Dati di partenza

====

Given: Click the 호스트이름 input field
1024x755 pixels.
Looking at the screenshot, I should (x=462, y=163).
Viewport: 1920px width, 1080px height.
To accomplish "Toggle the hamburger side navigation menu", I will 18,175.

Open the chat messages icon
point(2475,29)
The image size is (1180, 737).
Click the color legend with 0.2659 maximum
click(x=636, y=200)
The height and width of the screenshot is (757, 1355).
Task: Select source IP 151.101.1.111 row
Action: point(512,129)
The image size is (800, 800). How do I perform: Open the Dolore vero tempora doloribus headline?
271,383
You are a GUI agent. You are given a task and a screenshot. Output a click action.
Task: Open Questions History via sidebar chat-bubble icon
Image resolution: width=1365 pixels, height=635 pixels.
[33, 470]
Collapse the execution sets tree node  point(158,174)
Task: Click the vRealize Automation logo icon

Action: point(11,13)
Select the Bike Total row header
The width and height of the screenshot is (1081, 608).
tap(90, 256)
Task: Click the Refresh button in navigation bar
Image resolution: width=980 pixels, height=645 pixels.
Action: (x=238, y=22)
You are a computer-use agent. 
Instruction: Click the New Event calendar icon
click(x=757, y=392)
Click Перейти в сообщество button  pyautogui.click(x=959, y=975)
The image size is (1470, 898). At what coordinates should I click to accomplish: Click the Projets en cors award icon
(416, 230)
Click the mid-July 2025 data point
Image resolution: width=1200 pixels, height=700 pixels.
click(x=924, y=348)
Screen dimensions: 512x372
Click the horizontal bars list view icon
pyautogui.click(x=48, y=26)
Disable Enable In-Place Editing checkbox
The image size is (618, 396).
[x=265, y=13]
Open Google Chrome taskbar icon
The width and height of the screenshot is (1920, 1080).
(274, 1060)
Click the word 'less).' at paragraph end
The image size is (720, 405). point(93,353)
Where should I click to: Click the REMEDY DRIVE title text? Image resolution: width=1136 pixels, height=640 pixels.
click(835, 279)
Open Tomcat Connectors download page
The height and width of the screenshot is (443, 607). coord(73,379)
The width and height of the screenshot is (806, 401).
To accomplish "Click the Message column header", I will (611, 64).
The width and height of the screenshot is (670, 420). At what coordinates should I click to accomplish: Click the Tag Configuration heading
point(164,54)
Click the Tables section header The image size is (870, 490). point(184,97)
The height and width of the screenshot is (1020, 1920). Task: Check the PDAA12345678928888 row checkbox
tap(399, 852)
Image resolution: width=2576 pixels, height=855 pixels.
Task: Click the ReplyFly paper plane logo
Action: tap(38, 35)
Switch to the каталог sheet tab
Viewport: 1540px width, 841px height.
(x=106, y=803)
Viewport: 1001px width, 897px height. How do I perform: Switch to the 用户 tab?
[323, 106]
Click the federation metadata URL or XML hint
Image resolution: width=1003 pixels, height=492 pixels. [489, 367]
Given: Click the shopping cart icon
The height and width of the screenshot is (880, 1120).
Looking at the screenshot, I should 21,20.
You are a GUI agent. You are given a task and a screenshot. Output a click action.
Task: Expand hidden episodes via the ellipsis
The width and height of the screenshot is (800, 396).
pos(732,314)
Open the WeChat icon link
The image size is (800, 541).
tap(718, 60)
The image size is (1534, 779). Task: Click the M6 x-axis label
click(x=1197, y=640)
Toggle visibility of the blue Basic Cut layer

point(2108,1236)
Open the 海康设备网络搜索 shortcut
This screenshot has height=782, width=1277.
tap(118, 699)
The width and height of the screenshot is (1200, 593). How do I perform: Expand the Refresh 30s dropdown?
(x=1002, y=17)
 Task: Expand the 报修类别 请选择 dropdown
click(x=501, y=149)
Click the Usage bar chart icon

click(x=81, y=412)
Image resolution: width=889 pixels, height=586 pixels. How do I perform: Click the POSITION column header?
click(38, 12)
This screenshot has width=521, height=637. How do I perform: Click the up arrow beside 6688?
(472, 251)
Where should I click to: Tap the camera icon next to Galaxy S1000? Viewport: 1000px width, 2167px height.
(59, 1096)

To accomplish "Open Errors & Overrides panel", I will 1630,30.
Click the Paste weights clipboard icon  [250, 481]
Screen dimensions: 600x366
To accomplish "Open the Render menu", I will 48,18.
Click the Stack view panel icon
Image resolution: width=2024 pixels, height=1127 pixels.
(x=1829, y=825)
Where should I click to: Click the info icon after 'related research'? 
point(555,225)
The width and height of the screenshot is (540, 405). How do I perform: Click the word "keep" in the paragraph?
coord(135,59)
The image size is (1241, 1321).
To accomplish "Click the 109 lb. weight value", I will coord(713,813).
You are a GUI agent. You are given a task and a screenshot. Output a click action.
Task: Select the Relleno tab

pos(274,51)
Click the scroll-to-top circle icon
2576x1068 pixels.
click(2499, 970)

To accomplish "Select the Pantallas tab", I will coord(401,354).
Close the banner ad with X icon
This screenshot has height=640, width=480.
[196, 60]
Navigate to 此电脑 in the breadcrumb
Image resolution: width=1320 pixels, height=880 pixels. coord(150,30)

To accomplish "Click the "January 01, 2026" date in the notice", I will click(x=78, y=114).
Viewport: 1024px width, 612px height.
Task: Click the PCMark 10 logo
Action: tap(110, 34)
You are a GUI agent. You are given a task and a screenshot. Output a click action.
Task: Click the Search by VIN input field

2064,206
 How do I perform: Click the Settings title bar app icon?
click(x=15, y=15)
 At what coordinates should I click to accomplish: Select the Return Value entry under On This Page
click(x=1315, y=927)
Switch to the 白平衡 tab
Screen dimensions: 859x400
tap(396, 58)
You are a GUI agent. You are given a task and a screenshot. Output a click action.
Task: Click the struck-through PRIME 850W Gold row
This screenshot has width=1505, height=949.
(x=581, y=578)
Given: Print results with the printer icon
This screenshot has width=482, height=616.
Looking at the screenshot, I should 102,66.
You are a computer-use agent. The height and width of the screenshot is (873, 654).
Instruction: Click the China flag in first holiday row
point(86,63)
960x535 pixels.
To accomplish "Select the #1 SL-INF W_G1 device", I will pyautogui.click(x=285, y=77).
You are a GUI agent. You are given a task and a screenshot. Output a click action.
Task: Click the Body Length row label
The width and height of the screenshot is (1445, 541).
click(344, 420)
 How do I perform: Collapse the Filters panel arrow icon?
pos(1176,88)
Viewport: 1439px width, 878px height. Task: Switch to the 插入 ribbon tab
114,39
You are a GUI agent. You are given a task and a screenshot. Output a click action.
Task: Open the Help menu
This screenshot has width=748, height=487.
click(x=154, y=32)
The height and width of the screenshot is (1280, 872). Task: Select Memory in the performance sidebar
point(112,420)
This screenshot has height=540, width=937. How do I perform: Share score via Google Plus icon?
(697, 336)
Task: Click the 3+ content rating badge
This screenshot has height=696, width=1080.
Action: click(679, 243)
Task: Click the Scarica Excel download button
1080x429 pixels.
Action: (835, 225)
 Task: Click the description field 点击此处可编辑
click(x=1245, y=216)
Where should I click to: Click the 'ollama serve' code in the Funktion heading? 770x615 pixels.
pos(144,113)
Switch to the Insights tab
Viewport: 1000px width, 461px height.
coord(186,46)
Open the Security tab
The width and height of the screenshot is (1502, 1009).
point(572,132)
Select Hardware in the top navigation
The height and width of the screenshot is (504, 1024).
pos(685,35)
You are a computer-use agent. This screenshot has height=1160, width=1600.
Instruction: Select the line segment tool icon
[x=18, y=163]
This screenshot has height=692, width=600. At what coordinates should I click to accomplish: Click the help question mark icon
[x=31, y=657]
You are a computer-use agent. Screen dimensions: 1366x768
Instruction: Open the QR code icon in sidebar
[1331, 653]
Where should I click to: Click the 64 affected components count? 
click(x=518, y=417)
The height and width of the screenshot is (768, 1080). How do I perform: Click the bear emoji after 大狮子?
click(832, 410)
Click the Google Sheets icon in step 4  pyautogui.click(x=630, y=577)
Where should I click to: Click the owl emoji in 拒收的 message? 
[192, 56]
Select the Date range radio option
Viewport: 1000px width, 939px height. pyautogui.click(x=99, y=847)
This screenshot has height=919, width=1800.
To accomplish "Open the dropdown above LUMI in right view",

====

Esercizio: Riporta senza alcuna modifica le righe del materiale, dalla prima fino alla riga che contiene "tap(90, 256)", compresa.

Risultato dell'esercizio:
Given: Click the 호스트이름 input field
1024x755 pixels.
Looking at the screenshot, I should (x=462, y=163).
Viewport: 1920px width, 1080px height.
To accomplish "Toggle the hamburger side navigation menu", I will 18,175.

Open the chat messages icon
point(2475,29)
The image size is (1180, 737).
Click the color legend with 0.2659 maximum
click(x=636, y=200)
The height and width of the screenshot is (757, 1355).
Task: Select source IP 151.101.1.111 row
Action: point(512,129)
The image size is (800, 800). How do I perform: Open the Dolore vero tempora doloribus headline?
271,383
You are a GUI agent. You are given a task and a screenshot. Output a click action.
Task: Open Questions History via sidebar chat-bubble icon
Image resolution: width=1365 pixels, height=635 pixels.
[33, 470]
Collapse the execution sets tree node  point(158,174)
Task: Click the vRealize Automation logo icon

Action: point(11,13)
Select the Bike Total row header
The width and height of the screenshot is (1081, 608).
tap(90, 256)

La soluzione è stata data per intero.